= EXERCISE =
Write out the records below once more, exactly and completely.

⁂

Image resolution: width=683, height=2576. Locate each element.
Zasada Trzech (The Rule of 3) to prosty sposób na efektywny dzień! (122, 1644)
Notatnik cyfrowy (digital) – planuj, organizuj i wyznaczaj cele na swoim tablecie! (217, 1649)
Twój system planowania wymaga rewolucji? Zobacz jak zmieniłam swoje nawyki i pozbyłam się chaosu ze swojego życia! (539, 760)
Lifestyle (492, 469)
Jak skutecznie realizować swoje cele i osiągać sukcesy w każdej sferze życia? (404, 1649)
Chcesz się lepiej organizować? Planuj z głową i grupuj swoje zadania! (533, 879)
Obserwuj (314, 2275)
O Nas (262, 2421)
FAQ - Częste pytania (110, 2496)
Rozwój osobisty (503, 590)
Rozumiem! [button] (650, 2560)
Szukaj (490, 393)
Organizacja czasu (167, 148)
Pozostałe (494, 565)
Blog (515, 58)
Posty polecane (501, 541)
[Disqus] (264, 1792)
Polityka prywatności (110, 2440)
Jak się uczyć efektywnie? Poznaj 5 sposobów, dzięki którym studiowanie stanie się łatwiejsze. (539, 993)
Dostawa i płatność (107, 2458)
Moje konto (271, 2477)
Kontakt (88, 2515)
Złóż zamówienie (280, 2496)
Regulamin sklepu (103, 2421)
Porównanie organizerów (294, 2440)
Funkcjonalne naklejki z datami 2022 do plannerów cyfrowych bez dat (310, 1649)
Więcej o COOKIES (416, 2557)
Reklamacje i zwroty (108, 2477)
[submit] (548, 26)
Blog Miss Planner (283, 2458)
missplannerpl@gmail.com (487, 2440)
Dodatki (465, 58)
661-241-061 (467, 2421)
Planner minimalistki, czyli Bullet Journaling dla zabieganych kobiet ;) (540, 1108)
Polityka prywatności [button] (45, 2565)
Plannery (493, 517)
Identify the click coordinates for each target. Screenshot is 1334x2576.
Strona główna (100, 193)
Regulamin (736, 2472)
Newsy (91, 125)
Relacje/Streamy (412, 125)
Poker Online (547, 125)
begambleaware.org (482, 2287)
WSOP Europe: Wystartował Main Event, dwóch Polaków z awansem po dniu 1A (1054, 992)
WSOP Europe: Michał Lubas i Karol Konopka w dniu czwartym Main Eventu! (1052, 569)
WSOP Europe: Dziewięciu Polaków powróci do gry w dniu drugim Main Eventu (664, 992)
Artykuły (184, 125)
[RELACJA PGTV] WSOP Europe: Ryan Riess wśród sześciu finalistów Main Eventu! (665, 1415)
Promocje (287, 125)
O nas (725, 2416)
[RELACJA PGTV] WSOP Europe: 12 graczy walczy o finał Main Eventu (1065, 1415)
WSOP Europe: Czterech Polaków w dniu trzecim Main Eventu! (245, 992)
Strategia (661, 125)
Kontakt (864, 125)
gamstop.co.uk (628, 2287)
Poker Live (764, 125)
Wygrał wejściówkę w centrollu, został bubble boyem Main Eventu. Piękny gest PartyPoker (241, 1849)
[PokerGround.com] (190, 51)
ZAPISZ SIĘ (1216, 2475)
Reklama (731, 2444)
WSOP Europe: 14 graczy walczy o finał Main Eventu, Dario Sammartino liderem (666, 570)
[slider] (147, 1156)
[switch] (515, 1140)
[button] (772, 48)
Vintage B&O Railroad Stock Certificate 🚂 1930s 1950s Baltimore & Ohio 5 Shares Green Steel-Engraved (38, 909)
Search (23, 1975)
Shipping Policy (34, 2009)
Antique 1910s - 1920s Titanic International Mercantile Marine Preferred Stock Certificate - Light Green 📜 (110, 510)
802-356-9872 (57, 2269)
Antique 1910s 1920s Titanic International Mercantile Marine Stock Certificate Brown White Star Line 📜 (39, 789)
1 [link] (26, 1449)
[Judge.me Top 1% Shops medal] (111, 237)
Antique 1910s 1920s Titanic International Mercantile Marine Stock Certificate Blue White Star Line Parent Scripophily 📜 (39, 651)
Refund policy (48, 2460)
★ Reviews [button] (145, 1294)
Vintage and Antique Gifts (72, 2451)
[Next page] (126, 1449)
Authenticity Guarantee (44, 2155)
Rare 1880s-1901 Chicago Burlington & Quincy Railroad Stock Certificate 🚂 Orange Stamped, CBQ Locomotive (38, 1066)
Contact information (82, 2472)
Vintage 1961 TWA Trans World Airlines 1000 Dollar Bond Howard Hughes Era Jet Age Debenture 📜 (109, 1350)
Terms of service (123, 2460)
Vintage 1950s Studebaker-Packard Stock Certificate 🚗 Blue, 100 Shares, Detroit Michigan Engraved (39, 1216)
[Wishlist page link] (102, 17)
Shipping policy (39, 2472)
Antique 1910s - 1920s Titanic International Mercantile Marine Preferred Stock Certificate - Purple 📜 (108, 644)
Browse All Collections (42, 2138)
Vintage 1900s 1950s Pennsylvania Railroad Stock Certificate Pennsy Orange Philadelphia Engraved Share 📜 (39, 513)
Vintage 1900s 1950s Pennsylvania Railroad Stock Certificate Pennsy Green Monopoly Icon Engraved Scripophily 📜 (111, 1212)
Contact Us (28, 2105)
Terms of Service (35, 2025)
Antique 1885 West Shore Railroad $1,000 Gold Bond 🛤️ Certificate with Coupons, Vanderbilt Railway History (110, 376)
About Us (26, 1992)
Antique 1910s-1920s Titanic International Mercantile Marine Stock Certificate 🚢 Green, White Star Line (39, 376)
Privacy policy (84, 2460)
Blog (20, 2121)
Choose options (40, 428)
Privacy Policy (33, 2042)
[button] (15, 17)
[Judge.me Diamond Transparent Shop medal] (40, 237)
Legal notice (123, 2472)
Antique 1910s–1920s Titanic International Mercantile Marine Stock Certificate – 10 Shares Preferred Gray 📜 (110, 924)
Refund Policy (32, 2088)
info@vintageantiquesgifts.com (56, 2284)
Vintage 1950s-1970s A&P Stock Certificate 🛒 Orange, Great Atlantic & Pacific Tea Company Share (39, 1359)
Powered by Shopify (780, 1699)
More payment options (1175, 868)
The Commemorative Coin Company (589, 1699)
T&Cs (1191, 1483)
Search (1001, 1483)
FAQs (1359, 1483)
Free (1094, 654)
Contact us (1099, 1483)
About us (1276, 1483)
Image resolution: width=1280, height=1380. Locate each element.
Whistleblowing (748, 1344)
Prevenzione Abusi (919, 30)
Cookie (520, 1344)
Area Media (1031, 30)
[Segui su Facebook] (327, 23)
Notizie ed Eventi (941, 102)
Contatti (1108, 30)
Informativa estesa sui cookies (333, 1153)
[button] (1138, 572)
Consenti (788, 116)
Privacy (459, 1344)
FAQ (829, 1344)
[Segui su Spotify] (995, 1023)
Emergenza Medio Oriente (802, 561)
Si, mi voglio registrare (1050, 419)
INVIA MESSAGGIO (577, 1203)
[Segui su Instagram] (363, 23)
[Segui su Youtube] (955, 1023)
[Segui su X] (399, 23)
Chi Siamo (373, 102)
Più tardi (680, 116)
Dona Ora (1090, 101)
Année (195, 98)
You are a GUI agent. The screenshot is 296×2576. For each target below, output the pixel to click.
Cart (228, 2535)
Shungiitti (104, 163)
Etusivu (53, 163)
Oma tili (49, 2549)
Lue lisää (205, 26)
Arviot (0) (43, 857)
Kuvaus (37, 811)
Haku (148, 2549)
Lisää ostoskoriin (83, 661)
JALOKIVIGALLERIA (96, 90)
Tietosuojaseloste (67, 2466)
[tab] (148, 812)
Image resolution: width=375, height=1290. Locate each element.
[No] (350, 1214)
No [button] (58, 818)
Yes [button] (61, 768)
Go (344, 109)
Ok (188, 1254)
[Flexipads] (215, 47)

⁂

= ANSWER SPACE =
Image resolution: width=683, height=2576. Locate each element.
Zasada Trzech (The Rule of 3) to prosty sposób na efektywny dzień! (122, 1644)
Notatnik cyfrowy (digital) – planuj, organizuj i wyznaczaj cele na swoim tablecie! (217, 1649)
Twój system planowania wymaga rewolucji? Zobacz jak zmieniłam swoje nawyki i pozbyłam się chaosu ze swojego życia! (539, 760)
Lifestyle (492, 469)
Jak skutecznie realizować swoje cele i osiągać sukcesy w każdej sferze życia? (404, 1649)
Chcesz się lepiej organizować? Planuj z głową i grupuj swoje zadania! (533, 879)
Obserwuj (314, 2275)
O Nas (262, 2421)
FAQ - Częste pytania (110, 2496)
Rozwój osobisty (503, 590)
Rozumiem! [button] (650, 2560)
Szukaj (490, 393)
Organizacja czasu (167, 148)
Pozostałe (494, 565)
Blog (515, 58)
Posty polecane (501, 541)
[Disqus] (264, 1792)
Polityka prywatności (110, 2440)
Jak się uczyć efektywnie? Poznaj 5 sposobów, dzięki którym studiowanie stanie się łatwiejsze. (539, 993)
Dostawa i płatność (107, 2458)
Moje konto (271, 2477)
Kontakt (88, 2515)
Złóż zamówienie (280, 2496)
Regulamin sklepu (103, 2421)
Porównanie organizerów (294, 2440)
Funkcjonalne naklejki z datami 2022 do plannerów cyfrowych bez dat (310, 1649)
Więcej o COOKIES (416, 2557)
Reklamacje i zwroty (108, 2477)
[submit] (548, 26)
Blog Miss Planner (283, 2458)
missplannerpl@gmail.com (487, 2440)
Dodatki (465, 58)
661-241-061 (467, 2421)
Planner minimalistki, czyli Bullet Journaling dla zabieganych kobiet ;) (540, 1108)
Polityka prywatności [button] (45, 2565)
Plannery (493, 517)
Identify the click coordinates for each target. Screenshot is 1334x2576.
Strona główna (100, 193)
Regulamin (736, 2472)
Newsy (91, 125)
Relacje/Streamy (412, 125)
Poker Online (547, 125)
begambleaware.org (482, 2287)
WSOP Europe: Wystartował Main Event, dwóch Polaków z awansem po dniu 1A (1054, 992)
WSOP Europe: Michał Lubas i Karol Konopka w dniu czwartym Main Eventu! (1052, 569)
WSOP Europe: Dziewięciu Polaków powróci do gry w dniu drugim Main Eventu (664, 992)
Artykuły (184, 125)
[RELACJA PGTV] WSOP Europe: Ryan Riess wśród sześciu finalistów Main Eventu! (665, 1415)
Promocje (287, 125)
O nas (725, 2416)
[RELACJA PGTV] WSOP Europe: 12 graczy walczy o finał Main Eventu (1065, 1415)
WSOP Europe: Czterech Polaków w dniu trzecim Main Eventu! (245, 992)
Strategia (661, 125)
Kontakt (864, 125)
gamstop.co.uk (628, 2287)
Poker Live (764, 125)
Wygrał wejściówkę w centrollu, został bubble boyem Main Eventu. Piękny gest PartyPoker (241, 1849)
[PokerGround.com] (190, 51)
ZAPISZ SIĘ (1216, 2475)
Reklama (731, 2444)
WSOP Europe: 14 graczy walczy o finał Main Eventu, Dario Sammartino liderem (666, 570)
[slider] (147, 1156)
[switch] (515, 1140)
[button] (772, 48)
Vintage B&O Railroad Stock Certificate 🚂 1930s 1950s Baltimore & Ohio 5 Shares Green Steel-Engraved (38, 909)
Search (23, 1975)
Shipping Policy (34, 2009)
Antique 1910s - 1920s Titanic International Mercantile Marine Preferred Stock Certificate - Light Green 📜 (110, 510)
802-356-9872 (57, 2269)
Antique 1910s 1920s Titanic International Mercantile Marine Stock Certificate Brown White Star Line 📜 (39, 789)
1 [link] (26, 1449)
[Judge.me Top 1% Shops medal] (111, 237)
Antique 1910s 1920s Titanic International Mercantile Marine Stock Certificate Blue White Star Line Parent Scripophily 📜 (39, 651)
Refund policy (48, 2460)
★ Reviews [button] (145, 1294)
Vintage and Antique Gifts (72, 2451)
[Next page] (126, 1449)
Authenticity Guarantee (44, 2155)
Rare 1880s-1901 Chicago Burlington & Quincy Railroad Stock Certificate 🚂 Orange Stamped, CBQ Locomotive (38, 1066)
Contact information (82, 2472)
Vintage 1961 TWA Trans World Airlines 1000 Dollar Bond Howard Hughes Era Jet Age Debenture 📜 (109, 1350)
Terms of service (123, 2460)
Vintage 1950s Studebaker-Packard Stock Certificate 🚗 Blue, 100 Shares, Detroit Michigan Engraved (39, 1216)
[Wishlist page link] (102, 17)
Shipping policy (39, 2472)
Antique 1910s - 1920s Titanic International Mercantile Marine Preferred Stock Certificate - Purple 📜 (108, 644)
Browse All Collections (42, 2138)
Vintage 1900s 1950s Pennsylvania Railroad Stock Certificate Pennsy Orange Philadelphia Engraved Share 📜 (39, 513)
Vintage 1900s 1950s Pennsylvania Railroad Stock Certificate Pennsy Green Monopoly Icon Engraved Scripophily 📜 (111, 1212)
Contact Us (28, 2105)
Terms of Service (35, 2025)
Antique 1885 West Shore Railroad $1,000 Gold Bond 🛤️ Certificate with Coupons, Vanderbilt Railway History (110, 376)
About Us (26, 1992)
Antique 1910s-1920s Titanic International Mercantile Marine Stock Certificate 🚢 Green, White Star Line (39, 376)
Privacy policy (84, 2460)
Blog (20, 2121)
Choose options (40, 428)
Privacy Policy (33, 2042)
[button] (15, 17)
[Judge.me Diamond Transparent Shop medal] (40, 237)
Legal notice (123, 2472)
Antique 1910s–1920s Titanic International Mercantile Marine Stock Certificate – 10 Shares Preferred Gray 📜 (110, 924)
Refund Policy (32, 2088)
info@vintageantiquesgifts.com (56, 2284)
Vintage 1950s-1970s A&P Stock Certificate 🛒 Orange, Great Atlantic & Pacific Tea Company Share (39, 1359)
Powered by Shopify (780, 1699)
More payment options (1175, 868)
The Commemorative Coin Company (589, 1699)
T&Cs (1191, 1483)
Search (1001, 1483)
FAQs (1359, 1483)
Free (1094, 654)
Contact us (1099, 1483)
About us (1276, 1483)
Image resolution: width=1280, height=1380. Locate each element.
Whistleblowing (748, 1344)
Prevenzione Abusi (919, 30)
Cookie (520, 1344)
Area Media (1031, 30)
[Segui su Facebook] (327, 23)
Notizie ed Eventi (941, 102)
Contatti (1108, 30)
Informativa estesa sui cookies (333, 1153)
[button] (1138, 572)
Consenti (788, 116)
Privacy (459, 1344)
FAQ (829, 1344)
[Segui su Spotify] (995, 1023)
Emergenza Medio Oriente (802, 561)
Si, mi voglio registrare (1050, 419)
INVIA MESSAGGIO (577, 1203)
[Segui su Instagram] (363, 23)
[Segui su Youtube] (955, 1023)
[Segui su X] (399, 23)
Chi Siamo (373, 102)
Più tardi (680, 116)
Dona Ora (1090, 101)
Année (195, 98)
You are a GUI agent. The screenshot is 296×2576. For each target below, output the pixel to click.
Cart (228, 2535)
Shungiitti (104, 163)
Etusivu (53, 163)
Oma tili (49, 2549)
Lue lisää (205, 26)
Arviot (0) (43, 857)
Kuvaus (37, 811)
Haku (148, 2549)
Lisää ostoskoriin (83, 661)
JALOKIVIGALLERIA (96, 90)
Tietosuojaseloste (67, 2466)
[tab] (148, 812)
Image resolution: width=375, height=1290. Locate each element.
[No] (350, 1214)
No [button] (58, 818)
Yes [button] (61, 768)
Go (344, 109)
Ok (188, 1254)
[Flexipads] (215, 47)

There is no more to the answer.